• [What you should do]
Quote the data below from its first line up to and including the line containing "click(65, 134)", reproducing each line without any change.

— Start of Records provided —

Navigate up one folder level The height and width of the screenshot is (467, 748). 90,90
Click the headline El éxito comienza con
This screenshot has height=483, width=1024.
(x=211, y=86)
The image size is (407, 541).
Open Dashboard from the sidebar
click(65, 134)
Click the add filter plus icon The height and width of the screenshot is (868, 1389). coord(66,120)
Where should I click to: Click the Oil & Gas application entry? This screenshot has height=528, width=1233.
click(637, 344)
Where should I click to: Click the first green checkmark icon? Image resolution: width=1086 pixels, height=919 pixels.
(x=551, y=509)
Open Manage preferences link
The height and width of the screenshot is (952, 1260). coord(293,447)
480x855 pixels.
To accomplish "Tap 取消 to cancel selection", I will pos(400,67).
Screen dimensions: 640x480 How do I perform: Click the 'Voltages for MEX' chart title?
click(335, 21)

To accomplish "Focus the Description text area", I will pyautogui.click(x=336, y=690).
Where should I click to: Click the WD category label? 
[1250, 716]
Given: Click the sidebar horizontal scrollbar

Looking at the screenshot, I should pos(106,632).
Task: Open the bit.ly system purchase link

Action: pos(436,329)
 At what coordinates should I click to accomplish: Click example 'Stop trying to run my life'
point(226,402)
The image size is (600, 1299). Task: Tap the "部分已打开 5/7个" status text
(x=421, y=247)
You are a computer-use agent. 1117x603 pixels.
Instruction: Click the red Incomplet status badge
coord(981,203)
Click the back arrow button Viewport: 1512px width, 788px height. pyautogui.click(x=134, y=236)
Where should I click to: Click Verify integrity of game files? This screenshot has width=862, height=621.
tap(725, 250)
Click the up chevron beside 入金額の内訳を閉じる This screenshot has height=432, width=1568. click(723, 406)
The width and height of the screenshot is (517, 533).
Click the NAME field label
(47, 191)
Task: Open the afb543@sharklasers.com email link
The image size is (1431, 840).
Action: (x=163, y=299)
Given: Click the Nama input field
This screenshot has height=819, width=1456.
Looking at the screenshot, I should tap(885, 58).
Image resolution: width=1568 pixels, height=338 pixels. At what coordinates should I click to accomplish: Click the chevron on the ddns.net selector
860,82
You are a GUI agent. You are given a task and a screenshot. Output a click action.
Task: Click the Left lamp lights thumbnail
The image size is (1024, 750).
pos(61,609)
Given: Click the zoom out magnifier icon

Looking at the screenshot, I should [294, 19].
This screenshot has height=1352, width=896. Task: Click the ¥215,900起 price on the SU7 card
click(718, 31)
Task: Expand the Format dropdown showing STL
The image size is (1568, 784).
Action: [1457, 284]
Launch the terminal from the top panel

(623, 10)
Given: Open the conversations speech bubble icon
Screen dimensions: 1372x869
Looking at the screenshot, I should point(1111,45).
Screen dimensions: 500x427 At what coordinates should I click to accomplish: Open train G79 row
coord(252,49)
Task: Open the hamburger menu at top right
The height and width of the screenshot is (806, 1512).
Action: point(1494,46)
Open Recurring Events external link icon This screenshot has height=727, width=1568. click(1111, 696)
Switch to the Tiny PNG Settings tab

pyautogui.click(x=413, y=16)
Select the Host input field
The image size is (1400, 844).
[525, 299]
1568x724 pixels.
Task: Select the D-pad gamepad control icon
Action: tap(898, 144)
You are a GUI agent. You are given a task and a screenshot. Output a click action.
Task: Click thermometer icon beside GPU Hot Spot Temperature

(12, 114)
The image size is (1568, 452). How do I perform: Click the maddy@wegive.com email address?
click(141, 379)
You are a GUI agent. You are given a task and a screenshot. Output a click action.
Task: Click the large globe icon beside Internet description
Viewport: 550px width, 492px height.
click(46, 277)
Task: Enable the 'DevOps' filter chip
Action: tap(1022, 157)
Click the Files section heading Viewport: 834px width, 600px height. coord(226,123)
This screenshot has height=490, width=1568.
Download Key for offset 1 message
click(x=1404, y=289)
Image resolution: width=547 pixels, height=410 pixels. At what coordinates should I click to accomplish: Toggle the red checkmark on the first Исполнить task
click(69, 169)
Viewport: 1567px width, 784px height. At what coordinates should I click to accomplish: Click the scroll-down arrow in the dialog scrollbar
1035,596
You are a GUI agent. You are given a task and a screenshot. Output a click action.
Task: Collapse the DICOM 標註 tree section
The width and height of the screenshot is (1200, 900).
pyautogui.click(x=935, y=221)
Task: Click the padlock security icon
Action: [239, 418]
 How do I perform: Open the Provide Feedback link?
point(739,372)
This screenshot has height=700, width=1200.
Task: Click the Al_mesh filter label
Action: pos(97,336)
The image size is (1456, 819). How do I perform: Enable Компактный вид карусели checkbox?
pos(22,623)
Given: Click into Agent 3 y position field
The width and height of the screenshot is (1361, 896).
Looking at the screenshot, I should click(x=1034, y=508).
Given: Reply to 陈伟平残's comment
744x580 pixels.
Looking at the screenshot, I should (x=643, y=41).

— End of Records provided —

• [The answer]
Navigate up one folder level The height and width of the screenshot is (467, 748). 90,90
Click the headline El éxito comienza con
This screenshot has height=483, width=1024.
(x=211, y=86)
The image size is (407, 541).
Open Dashboard from the sidebar
click(65, 134)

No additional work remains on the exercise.